Fast forward ten years or so into the year 2009. After a few years spent aspiring for a life of commercial aviation, my passion for weather had returned in force. I had spent the previous year observing high-impact weather events from an online perspective. By using online sources I was able to gradually self-teach myself the basics about severe weather. I first attended a Skywarn training class in the early spring of 2008, which is noteworthy because it is before I even considered going on a storm chase.
My first storm chase was on November 10, 2008, just south and eventually west of Fort Worth, Texas. My equipment included my father as the driver and an AM/FM radio in an old minivan. I ended up seeing a brief glimpse of a high-precipitation supercell but wasn’t in a good position to see more than a beaver tail.
With continued study and guidance from others, I continued chasing in the spring of 2009, including on February 10, 2009. That day marked my first ‘real’ chase involving a risk for significant tornadoes and not just the hailers I had been chasing previously. I ended up watching a shower rapidly evolve into a gorgeous supercell from Bellevue north to Ringgold, Texas, in a matter of thirty minutes. I caught a glimpse of my first tornado as the storm was moving northeast across the Red River. Sadly this storm would go on to produce a violent tornado in Lone Grove, Oklahoma, that killed eight and seriously injured fourteen. That day is etched into my memory even to this day and marked the true beginning of my storm chasing career.
In late March 2009 I co-founded what is known today as Texas Storm Chasers. My personal goal was to get practice building basic websites with my old copy of Microsoft FrontPage. Personally, I would have been pleased had 100 folks visited the website I had built. Compared to today’s websites, the old websites I had developed were basic and generally just built for me to pass the time. A Texas Storm Chasers Facebook page and Twitter account were also registered in the event we decided to move into the realm of social media. Little did I know how much that decision would impact my life.
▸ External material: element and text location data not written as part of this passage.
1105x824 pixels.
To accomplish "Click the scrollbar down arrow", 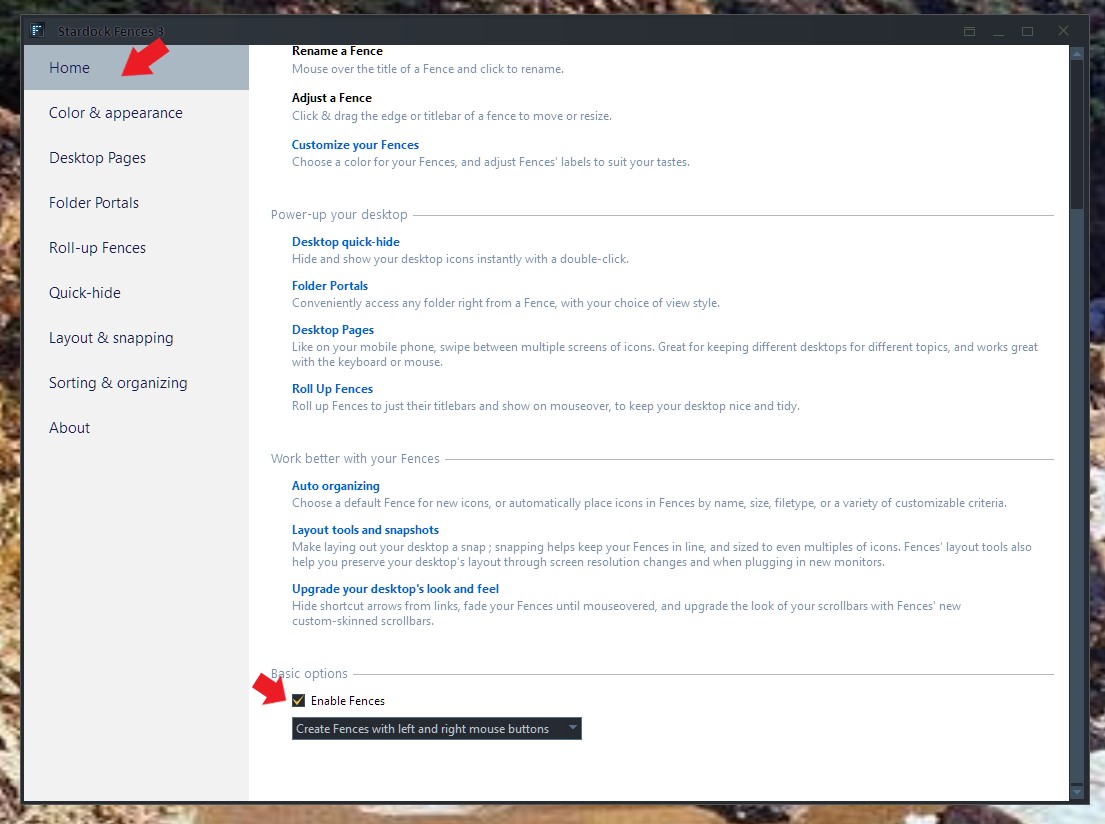I will (x=1076, y=792).
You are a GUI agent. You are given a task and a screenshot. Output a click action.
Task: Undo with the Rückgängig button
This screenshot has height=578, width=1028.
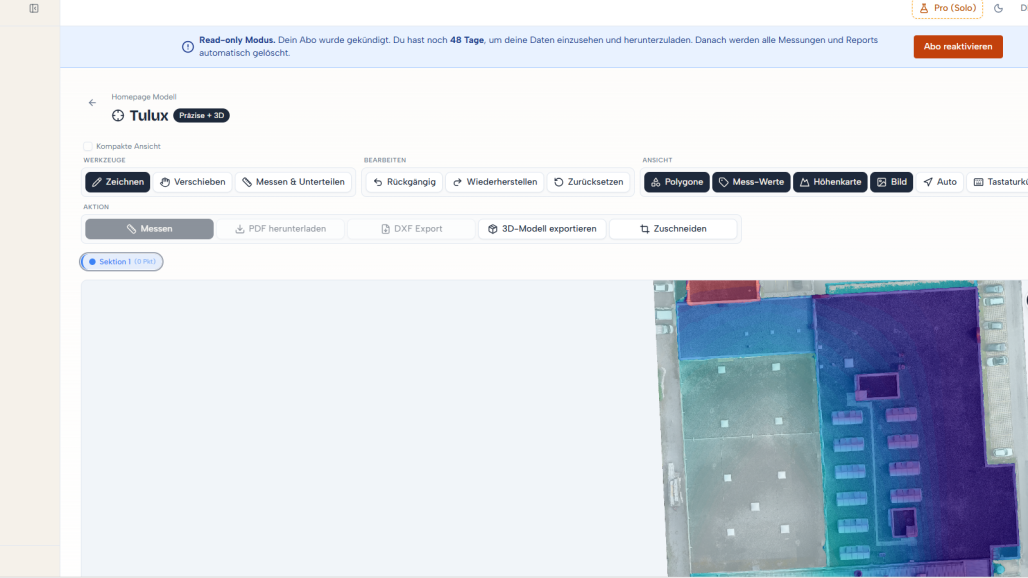[x=404, y=182]
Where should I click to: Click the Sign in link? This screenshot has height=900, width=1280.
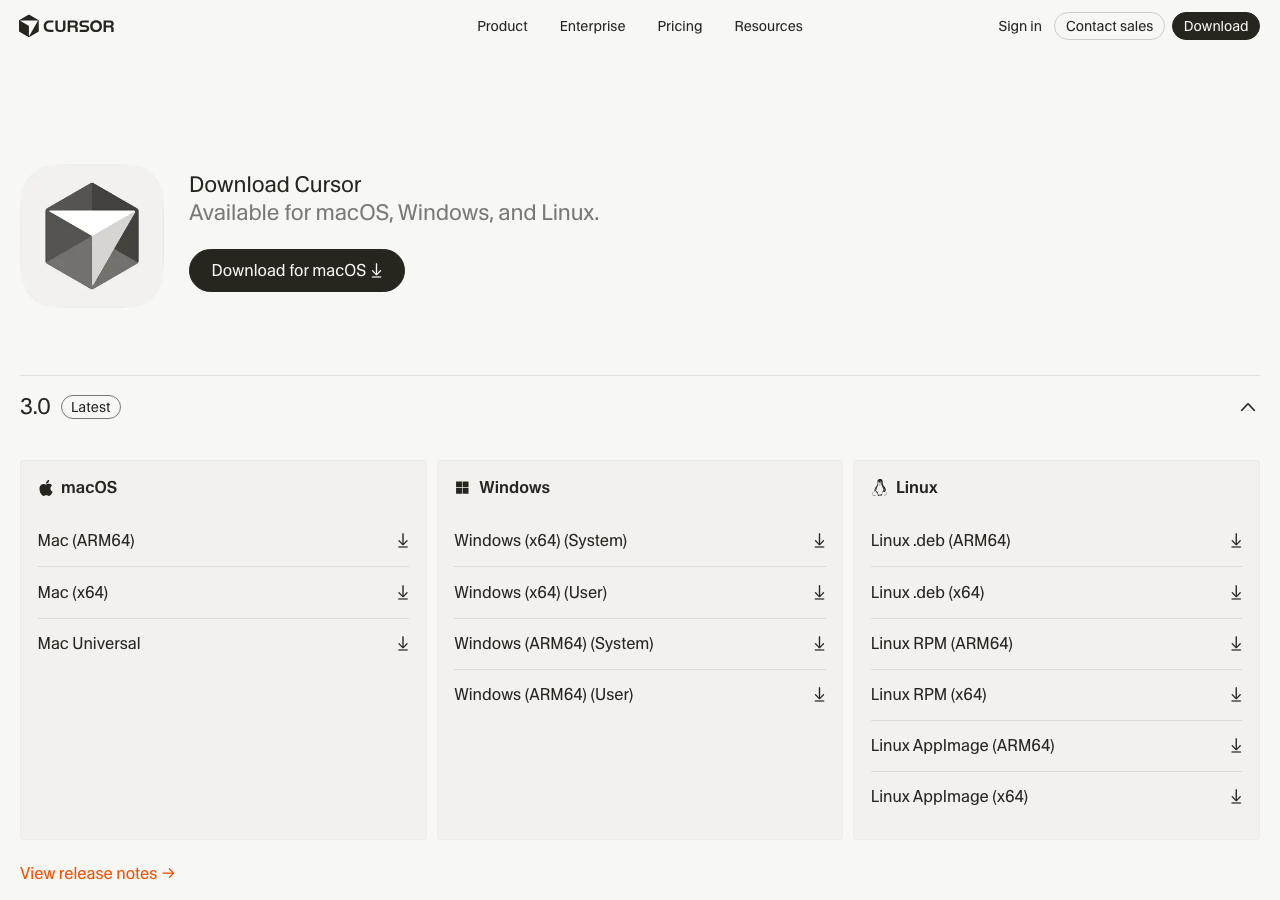[1019, 26]
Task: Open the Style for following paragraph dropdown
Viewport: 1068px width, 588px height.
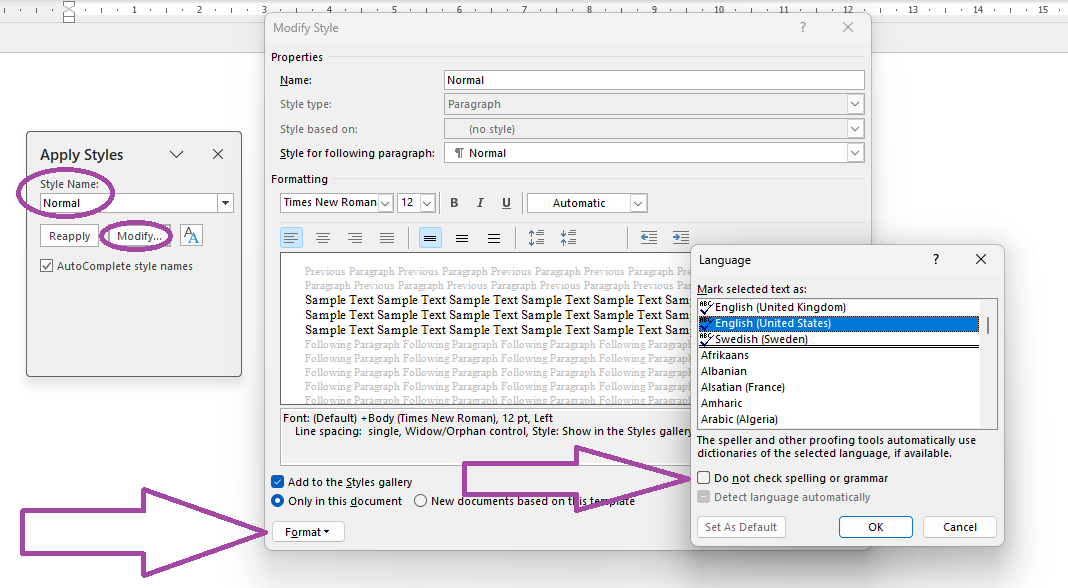Action: pos(855,152)
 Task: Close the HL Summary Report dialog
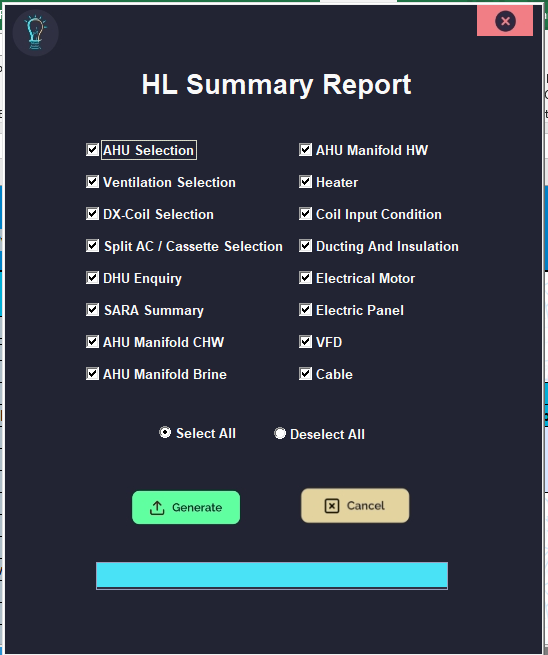pyautogui.click(x=505, y=21)
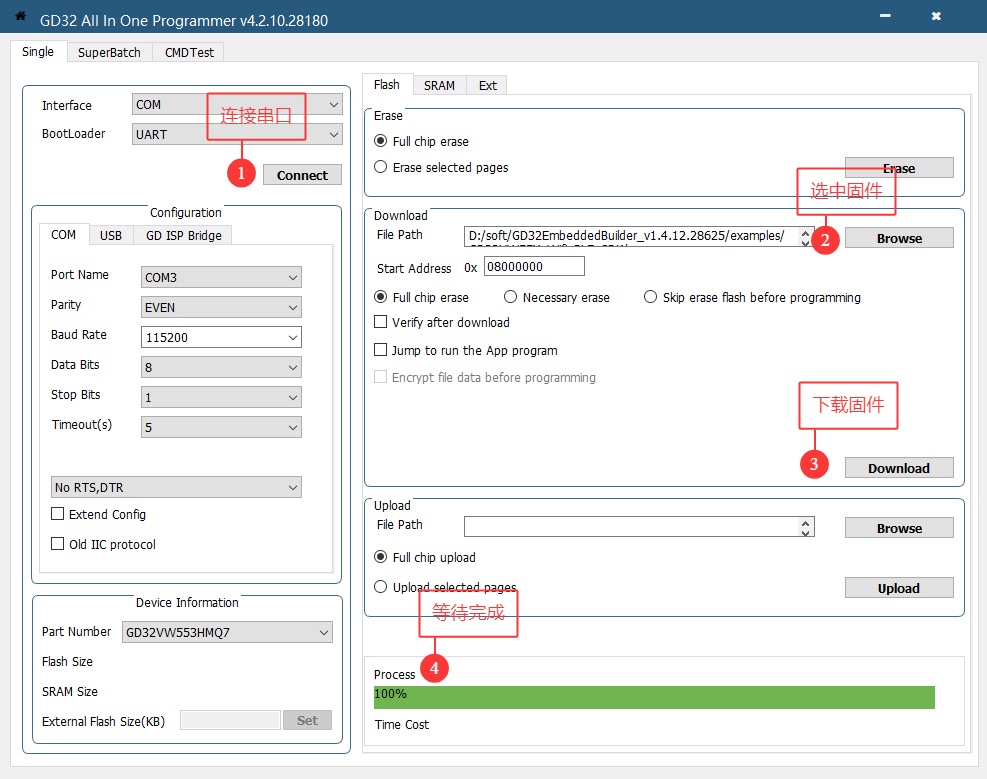Click the Start Address input field
The width and height of the screenshot is (987, 779).
point(534,267)
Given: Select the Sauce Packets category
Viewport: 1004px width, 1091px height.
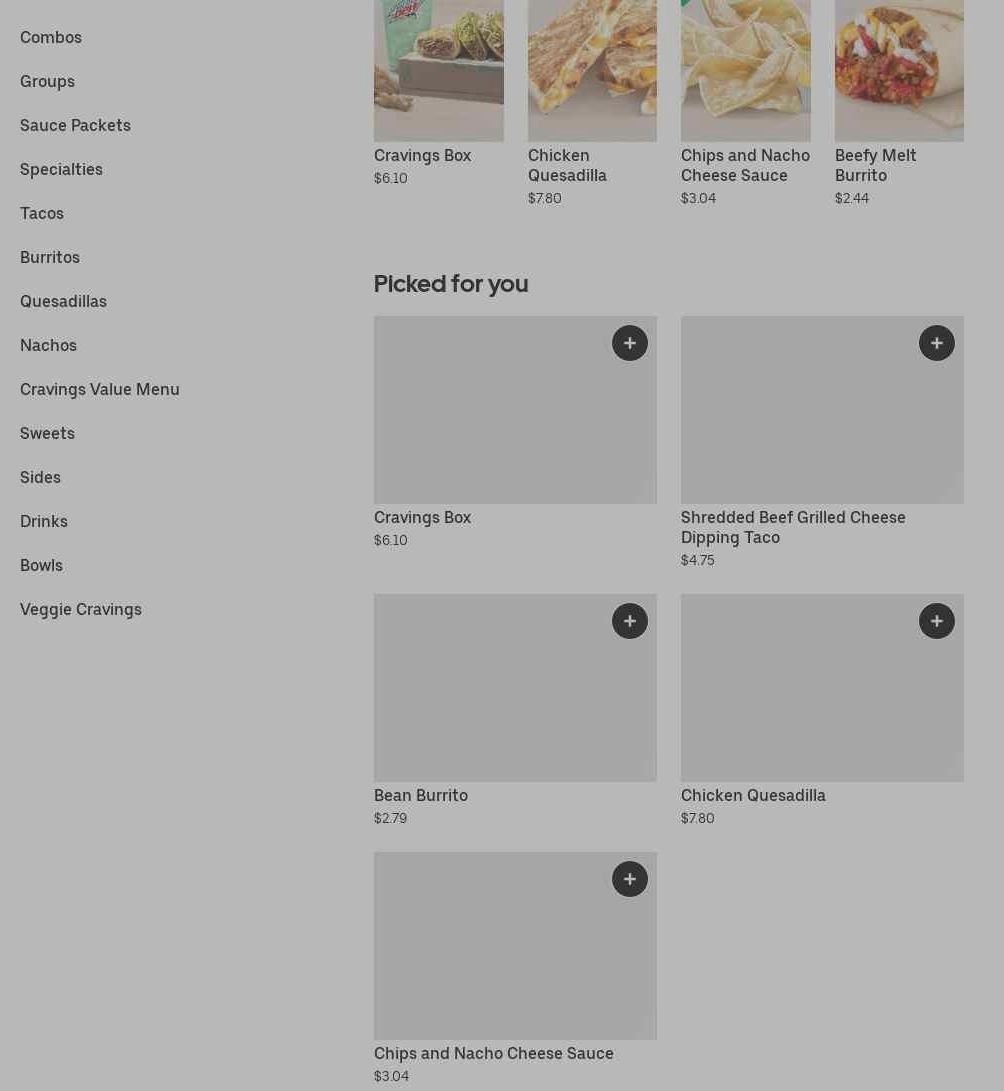Looking at the screenshot, I should coord(75,125).
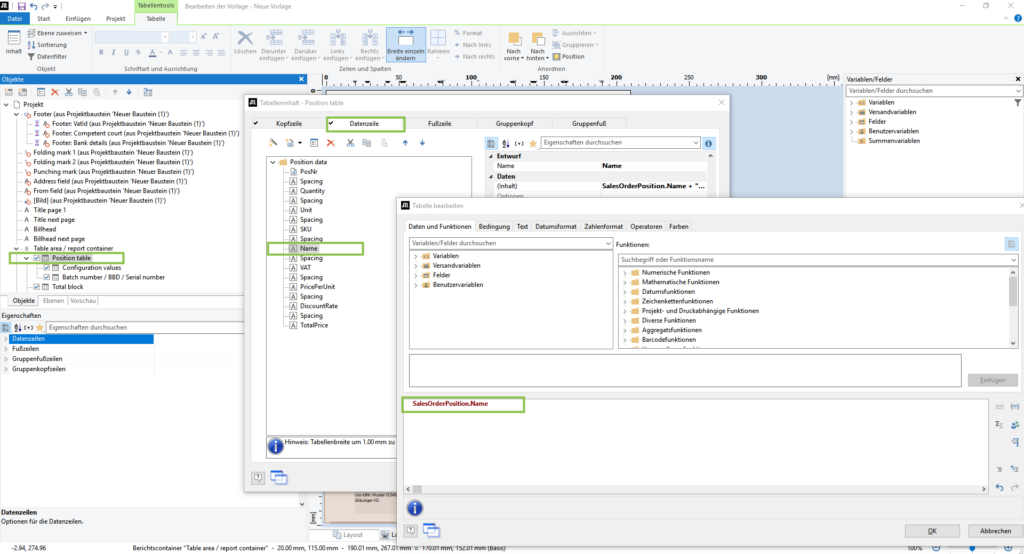Click the red delete X in the Tabelleninhalt toolbar
This screenshot has width=1024, height=554.
point(331,143)

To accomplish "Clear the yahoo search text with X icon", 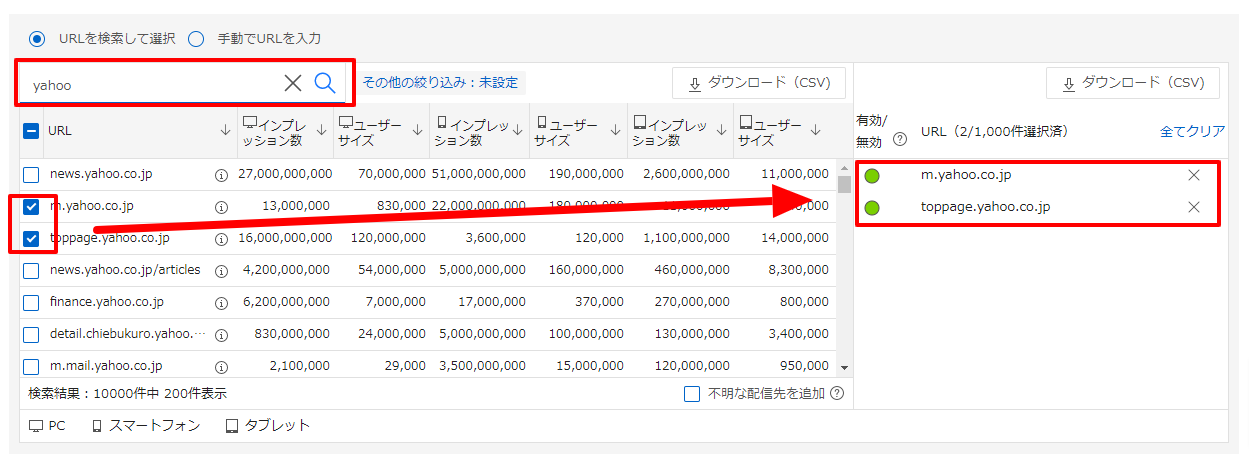I will coord(292,83).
Fast forward into the late summer of 2011, which seemed like it was never going to end. The TSC Facebook page had grown to just over 16,000 followers, with our Twitter account also quite active. Everything changed on September 4, 2011, not only for me but for many others Texans. A perfect storm with a catastrophic drought and strong winds caused dozens of disastrous wildfires to break out across Texas. It became apparent to me personally by the mid-afternoon hours that a high-impact disaster was underway. A simple Facebook status originally would end up causing the TSC Facebook page to become an information hub for evacuation information, shelter locations for animals, and new wildfires. Our Facebook page grew from 16,500 to near 76,000 followers in two days. It was in the following days that I realized we had an opportunity to transform into an organization focused on communicating weather information.
The evolving world of social media and mobile technology has vastly changed the way we share information even compared to 2011. More and more individuals rely on digital media for weather information both in the near and long term. With nearly everyone having a smartphone camera, we have a unique ability to confirm weather conditions on the ground nearly instantly. That is especially true during winter weather events, flooding, and severe weather. My personal goal is to continue evolving Texas Storm Chasers into the digital age. Social networks come and go but the need for accurate weather information will always be in demand.